除此之外，一些細胞生物制品也極易感染支原體，如細胞培養后制備的市售成品疫苗也存在污染支原體問題，影響疫苗的安全性，并且可能會引起支原體的再次傳播。WHO規定細胞生產的活疫苗中不能存在支原體污染。
 
支原體污染的檢測方法
支原體的檢測方法有很多，包括直接法(培養方法)和間接法(如DNA熒光染色法、ELISA、免疫熒光法檢測、電鏡檢査等)。每種檢測方法都有自己的優勢，也存在一些不足。如耗時長;不能同時覆蓋多種常見支原體污染，靈敏度低，檢測特異性差等。當前大家比較認可的檢測方法是，聚合酶鏈式反應(PCR)檢測方法，特別是熒光定量qPCR的檢測方法受到越來越多的關注和好評。技術問世以來，熒光定量qPCR靈敏度高、特異性強，高效快速，節省了大量的人力和物力。
翼和生物開發的支原體檢測試劑盒可以檢測120種支原體，涵蓋了大部分的支原體種類。包含兩款試劑盒類型，如快檢支原體試劑盒BPM50和高靈敏檢測試劑盒BPMPro50能夠滿足多種檢測場景的應用。BPM50應用于快檢場景，BPMPro50則應用于支原體的高靈敏檢測場景。
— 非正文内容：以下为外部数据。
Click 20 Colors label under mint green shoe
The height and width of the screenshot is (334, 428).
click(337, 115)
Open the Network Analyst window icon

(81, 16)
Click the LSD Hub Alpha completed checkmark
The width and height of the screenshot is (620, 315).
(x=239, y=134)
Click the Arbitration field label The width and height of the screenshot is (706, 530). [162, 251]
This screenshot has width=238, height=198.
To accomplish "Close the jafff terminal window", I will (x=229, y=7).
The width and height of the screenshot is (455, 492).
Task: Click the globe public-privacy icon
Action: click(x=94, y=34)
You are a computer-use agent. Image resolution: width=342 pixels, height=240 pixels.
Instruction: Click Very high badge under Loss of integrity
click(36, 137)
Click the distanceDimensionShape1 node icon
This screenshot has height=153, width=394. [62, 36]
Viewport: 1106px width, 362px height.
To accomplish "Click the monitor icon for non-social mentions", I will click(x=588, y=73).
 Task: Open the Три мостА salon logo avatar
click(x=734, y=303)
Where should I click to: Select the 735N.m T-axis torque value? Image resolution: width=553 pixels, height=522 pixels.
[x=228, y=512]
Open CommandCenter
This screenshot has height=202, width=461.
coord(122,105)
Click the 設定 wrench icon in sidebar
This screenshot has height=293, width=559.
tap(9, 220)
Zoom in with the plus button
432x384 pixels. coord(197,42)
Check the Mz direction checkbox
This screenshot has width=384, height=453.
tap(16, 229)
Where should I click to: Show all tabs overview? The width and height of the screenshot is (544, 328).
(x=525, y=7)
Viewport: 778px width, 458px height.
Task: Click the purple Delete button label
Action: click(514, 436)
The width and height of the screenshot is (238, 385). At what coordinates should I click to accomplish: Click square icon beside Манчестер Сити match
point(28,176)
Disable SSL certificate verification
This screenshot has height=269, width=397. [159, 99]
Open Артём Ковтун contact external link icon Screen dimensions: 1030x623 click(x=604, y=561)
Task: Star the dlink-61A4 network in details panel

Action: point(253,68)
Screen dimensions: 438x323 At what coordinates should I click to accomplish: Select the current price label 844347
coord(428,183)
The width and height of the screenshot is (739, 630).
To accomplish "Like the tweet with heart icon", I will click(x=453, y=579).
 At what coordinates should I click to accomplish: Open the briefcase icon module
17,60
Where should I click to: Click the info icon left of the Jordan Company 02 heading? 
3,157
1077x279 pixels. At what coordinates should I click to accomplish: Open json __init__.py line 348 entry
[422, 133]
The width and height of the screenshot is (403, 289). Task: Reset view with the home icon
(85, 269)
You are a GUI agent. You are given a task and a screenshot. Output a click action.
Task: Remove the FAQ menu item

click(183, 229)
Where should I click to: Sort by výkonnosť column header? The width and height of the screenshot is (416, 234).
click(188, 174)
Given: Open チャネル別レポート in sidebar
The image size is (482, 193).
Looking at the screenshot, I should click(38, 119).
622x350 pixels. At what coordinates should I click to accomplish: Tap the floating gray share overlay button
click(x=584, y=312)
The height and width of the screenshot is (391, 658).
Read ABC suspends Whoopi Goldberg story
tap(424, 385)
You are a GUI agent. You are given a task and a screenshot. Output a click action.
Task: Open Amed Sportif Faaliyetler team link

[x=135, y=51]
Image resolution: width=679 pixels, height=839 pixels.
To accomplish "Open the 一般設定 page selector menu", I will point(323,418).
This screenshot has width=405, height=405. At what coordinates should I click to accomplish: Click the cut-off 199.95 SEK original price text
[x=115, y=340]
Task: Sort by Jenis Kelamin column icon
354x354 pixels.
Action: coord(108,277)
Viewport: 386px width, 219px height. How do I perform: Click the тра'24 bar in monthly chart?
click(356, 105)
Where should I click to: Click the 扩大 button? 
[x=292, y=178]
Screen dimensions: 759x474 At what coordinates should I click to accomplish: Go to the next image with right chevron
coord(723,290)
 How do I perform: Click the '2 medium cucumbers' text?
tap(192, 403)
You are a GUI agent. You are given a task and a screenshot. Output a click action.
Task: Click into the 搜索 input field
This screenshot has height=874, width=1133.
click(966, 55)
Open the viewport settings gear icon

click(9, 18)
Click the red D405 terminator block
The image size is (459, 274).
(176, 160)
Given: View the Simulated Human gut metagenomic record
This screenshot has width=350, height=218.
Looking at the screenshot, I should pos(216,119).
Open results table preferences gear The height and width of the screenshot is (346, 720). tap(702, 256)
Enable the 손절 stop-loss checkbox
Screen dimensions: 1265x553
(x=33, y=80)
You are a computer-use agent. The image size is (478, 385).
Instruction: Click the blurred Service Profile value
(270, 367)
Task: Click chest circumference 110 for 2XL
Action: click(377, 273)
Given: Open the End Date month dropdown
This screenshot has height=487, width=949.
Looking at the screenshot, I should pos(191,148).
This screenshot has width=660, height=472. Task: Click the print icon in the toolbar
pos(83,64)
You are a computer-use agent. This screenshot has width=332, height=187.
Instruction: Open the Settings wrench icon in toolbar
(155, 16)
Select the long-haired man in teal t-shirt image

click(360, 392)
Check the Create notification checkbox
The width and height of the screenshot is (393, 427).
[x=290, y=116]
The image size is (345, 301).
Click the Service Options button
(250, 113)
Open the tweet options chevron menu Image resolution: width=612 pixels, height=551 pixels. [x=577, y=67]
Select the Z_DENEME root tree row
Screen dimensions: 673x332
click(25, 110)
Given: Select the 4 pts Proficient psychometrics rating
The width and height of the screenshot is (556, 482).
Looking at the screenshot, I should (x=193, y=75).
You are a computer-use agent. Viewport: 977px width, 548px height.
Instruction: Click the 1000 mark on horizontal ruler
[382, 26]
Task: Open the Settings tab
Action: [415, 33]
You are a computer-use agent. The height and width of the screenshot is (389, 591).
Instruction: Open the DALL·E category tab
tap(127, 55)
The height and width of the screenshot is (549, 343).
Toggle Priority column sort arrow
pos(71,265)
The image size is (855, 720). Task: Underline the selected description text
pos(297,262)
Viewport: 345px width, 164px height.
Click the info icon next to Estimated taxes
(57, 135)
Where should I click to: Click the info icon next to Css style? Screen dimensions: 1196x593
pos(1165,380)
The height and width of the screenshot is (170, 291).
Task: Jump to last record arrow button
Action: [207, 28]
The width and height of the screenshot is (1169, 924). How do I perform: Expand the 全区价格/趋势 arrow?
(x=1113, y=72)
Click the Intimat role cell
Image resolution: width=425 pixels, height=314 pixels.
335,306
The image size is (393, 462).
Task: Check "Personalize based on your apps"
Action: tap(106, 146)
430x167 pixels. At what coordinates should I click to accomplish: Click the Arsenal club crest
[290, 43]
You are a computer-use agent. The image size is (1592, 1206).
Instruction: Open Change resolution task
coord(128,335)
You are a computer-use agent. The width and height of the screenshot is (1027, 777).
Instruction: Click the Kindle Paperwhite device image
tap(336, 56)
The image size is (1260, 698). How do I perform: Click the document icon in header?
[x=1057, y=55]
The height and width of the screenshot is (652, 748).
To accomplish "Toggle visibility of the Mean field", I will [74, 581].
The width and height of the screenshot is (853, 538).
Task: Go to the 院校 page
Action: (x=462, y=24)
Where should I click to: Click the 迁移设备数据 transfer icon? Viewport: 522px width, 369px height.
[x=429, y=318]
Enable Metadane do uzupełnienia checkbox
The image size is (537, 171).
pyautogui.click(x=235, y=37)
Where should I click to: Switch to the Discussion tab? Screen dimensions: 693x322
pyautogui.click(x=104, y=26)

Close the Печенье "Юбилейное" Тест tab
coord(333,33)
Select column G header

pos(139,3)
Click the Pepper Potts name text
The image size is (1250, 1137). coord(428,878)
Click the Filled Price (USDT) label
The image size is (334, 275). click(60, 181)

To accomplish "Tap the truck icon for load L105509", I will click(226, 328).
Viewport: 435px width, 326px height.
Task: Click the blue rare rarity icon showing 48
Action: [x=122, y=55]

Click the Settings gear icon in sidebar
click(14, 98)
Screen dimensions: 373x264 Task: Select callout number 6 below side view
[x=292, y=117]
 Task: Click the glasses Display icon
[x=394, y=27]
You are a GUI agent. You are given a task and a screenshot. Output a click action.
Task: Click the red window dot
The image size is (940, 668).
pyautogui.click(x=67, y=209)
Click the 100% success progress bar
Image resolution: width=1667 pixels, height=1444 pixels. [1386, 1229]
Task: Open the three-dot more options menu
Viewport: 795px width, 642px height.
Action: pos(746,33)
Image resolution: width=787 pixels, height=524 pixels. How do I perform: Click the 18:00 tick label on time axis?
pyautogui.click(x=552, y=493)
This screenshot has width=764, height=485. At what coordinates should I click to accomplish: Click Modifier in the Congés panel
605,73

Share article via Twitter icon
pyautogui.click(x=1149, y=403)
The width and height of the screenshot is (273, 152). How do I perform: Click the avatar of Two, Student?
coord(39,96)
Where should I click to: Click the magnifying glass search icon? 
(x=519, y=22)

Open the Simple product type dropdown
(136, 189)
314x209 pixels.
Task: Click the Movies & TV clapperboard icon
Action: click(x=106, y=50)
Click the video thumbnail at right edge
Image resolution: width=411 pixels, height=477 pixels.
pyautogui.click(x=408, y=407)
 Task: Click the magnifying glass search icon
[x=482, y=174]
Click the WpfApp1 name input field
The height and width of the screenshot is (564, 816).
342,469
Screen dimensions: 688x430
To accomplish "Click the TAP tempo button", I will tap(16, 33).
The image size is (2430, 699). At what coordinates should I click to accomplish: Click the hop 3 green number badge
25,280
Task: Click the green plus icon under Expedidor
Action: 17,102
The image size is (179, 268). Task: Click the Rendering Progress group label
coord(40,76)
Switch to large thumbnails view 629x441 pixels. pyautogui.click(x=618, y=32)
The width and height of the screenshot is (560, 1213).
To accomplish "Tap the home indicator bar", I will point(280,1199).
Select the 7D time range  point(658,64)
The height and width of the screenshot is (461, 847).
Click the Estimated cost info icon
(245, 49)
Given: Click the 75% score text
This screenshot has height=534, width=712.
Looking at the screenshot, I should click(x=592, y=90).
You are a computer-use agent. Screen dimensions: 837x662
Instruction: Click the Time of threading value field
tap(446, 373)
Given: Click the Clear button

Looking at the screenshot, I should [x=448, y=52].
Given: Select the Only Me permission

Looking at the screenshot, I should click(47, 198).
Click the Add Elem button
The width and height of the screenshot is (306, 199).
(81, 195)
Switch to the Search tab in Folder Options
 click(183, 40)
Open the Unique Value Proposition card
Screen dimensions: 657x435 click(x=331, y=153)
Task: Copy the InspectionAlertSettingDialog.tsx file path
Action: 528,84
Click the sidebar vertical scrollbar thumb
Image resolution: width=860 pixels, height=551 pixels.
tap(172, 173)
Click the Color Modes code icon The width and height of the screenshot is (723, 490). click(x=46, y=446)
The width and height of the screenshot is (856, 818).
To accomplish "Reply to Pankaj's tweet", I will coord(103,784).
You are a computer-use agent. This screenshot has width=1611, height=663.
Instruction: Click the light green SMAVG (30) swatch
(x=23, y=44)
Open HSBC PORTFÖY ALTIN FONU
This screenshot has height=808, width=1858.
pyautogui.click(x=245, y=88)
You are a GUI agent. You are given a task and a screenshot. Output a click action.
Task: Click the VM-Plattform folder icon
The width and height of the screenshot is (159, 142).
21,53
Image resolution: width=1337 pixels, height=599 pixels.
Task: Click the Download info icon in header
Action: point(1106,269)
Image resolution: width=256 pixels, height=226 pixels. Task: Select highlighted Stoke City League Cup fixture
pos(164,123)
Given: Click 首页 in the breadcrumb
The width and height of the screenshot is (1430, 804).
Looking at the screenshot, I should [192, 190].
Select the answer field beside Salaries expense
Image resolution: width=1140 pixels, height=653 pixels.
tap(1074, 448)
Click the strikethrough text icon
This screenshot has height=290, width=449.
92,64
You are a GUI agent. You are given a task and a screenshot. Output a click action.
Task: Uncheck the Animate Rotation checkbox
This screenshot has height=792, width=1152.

具有以下特點：
靈敏：配合高效DNA提取試劑盒，檢測靈敏度達10
CFU/mL。
穩定：全程閉管操作，無交叉污染。
可靠：含內參基因，避免假陰性。
方便：操作簡單，無需電泳步驟。
 
鑒于支原體在環境中存在，由于 PCR 反應非常靈敏，實驗操作中應注意以下事項，以免發生DNA 污染：
建議分區操作。
A區：樣本DNA提取，建議在超凈工作臺完成；
B區：配制mix和qPCR陰性加樣，建議在超凈工作臺完成；
C區：按照先加待測樣本，后加陽性對照的順序加樣；建議陽性在專門的超凈工作臺加樣；
D區：qPCR擴增檢測。
2.建議在 qPCR 反應板上陽性對照的排布應遠離待測樣本和陰性對照；使用不同的移液器添加陽性對照與待測樣本、陰性對照，并使用帶濾芯的槍頭進行加樣。